Caroline E. Janney, Gallagher’s new co-editor on this volume, is like Gallagher a professional historian.  She is a History Professor at Purdue University and the current President of the Society of Civil War Historians. Janney has several other Civil War books to her credit already, both as author and editor, including Burying the Dead but Not the Past: Ladies’ Memorial Associations and the Lost Cause and Remembering the Civil War: Reunion and the Limits of Reconciliation.

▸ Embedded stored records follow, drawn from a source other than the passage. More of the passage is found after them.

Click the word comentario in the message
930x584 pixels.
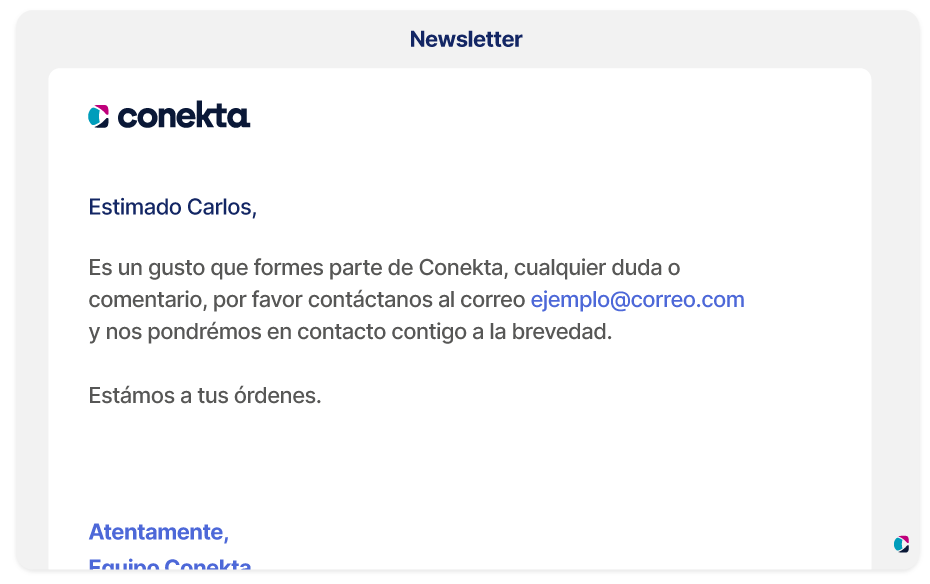(x=148, y=299)
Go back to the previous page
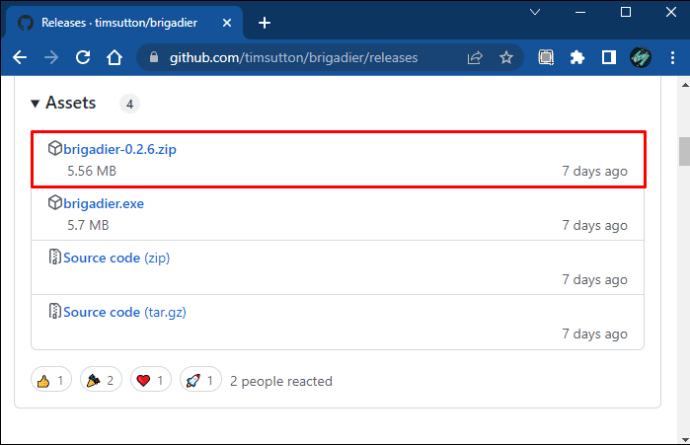This screenshot has height=445, width=690. 19,57
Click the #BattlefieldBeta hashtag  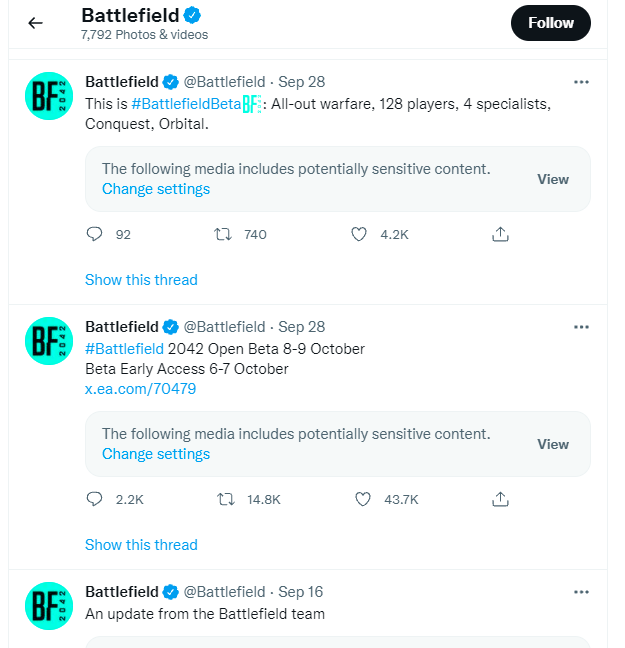[186, 104]
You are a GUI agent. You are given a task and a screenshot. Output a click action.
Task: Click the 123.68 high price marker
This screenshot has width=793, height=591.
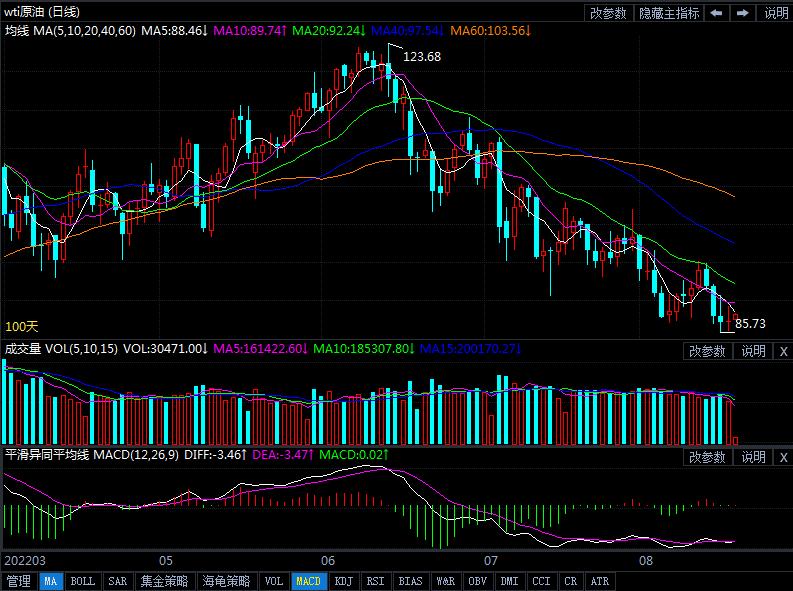421,57
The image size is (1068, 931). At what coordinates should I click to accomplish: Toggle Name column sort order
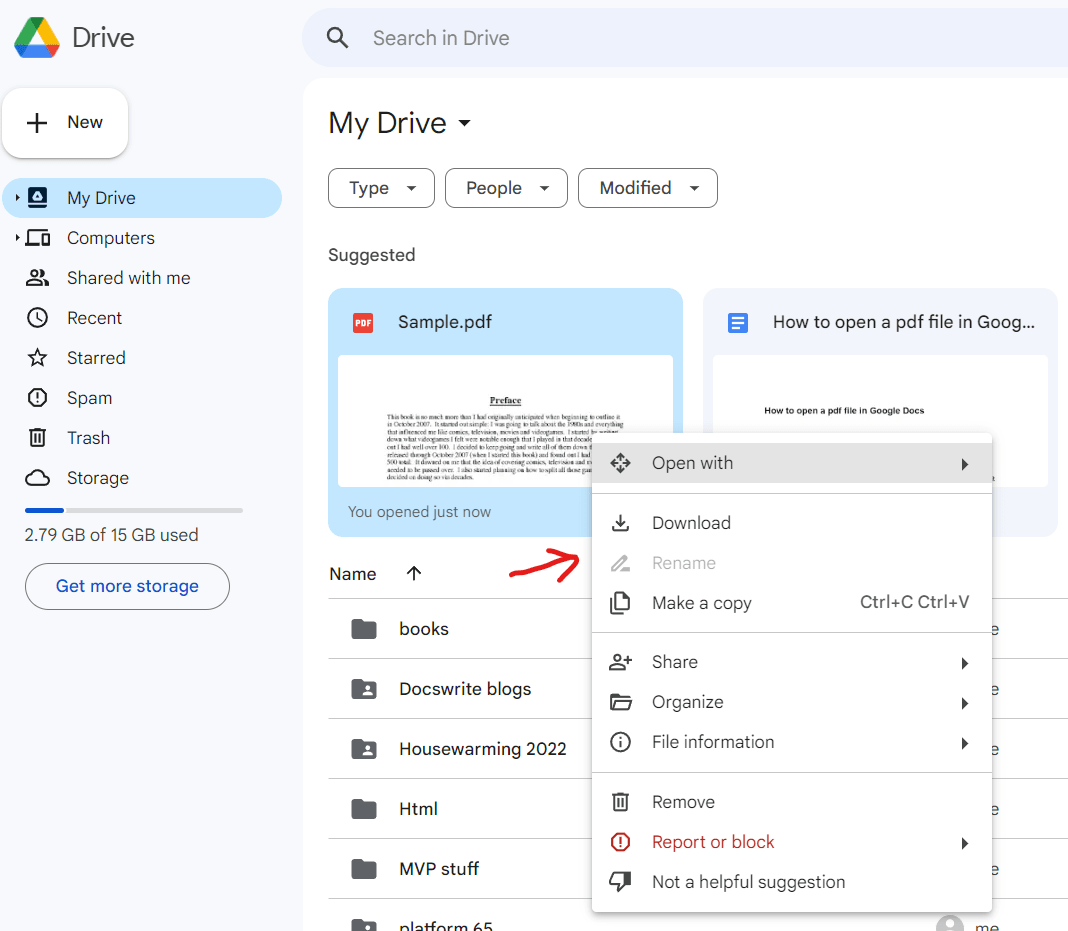tap(414, 573)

Cold Harbor to the Crater: The End of the Overland Campaign contains ten main essays, not including the bibliographic essay, which focus on different specific aspects of this “campaign.”  We will get to the odd decision to lump the Crater into the Overland Campaign later in this review.  But first, let’s cover at a high level what this book contains.  The ten main articles, encompassing a time frame of roughly June 1, 1864 at Cold Harbor to August 1, 1864 just after the Battle of the Crater, break down as follows:

  • 4 Petersburg essays
  • 2 Cold Harbor essays, one on the exit from Cold Harbor and Crossing the James
  • Francis C. Barlow
  • Confederate Engineering and Field Fortifications
  • New Troops in ANV May-June 1864
  • Perceptions of Lee and Grant Summer 1864
  • Nothing on First Petersburg and Jerusalem Plank Road

As you can see, several of the main battles during the Petersburg Campaign are more or less skipped over entirely.  While somewhat disappointing, it is understandable to focus on the two much more famous battles which appear in the title of the book.  That said, it is a but if a surprise to see more on the Crater than Cold Harbor, a relatively more famous battle.  Articles are plentiful in this particular volume, a welcome surprise given how much has changed in the short time since the last volume came out.  Of note is an article by Gordon Rhea looking at “Grant’s Disengagement from Cold Harbor” on June 12-13, 1864.  This article seems to be a preview of sorts for the upcoming fifth (and final?) volume of his Overland Campaign series, which ends at the Battle of Petersburg on June 15, 1864. Co-editor Gary Gallagher covers the competing perceptions of Grant and Lee as they battled each other in the summer of 1864.  Army of Northern Virginia expert Bobby Krick examines new soldiers to Lee’s famous army in May and June 1864. How soldiers endured the non-combat phases at Cold Harbor, a different kind of hell, is the topic of Kathryn Shively Meier’s essay.  Keith S. Bohannon probes deeply into the primary sources in order to tell the tale of Confederate engineers and the earthworks they helped to build in the summer of ’64.  Joan Waugh pens a biography of Union Second Corps division commander Francis Channing Barlow.  M. Keith Harris pores over Confederate letters and diary entries written during the early summer of 1864, perhaps surprising readers familiar with the “it was all downhill after Gettysburg” train of thought with the level of resolve shown a full year later.  Co-editor Caroline E. Janney discusses the resolve and experiences of Petersburg residents who endured a constant enemy presence at their gates for almost a full year.  Kevin Levin examines the perceptions of White soldiers before and after the first major fight for Black troops in the Army of the Potomac at the Crater.  In the last of the ten main essays, Stephen Cushman examines two novels and a movie which represent the Battle of the Crater and its aftermath in different ways.  A bibliographic essay, common to this series, gives interested readers numerous books to read in order to further pursue study of these operations.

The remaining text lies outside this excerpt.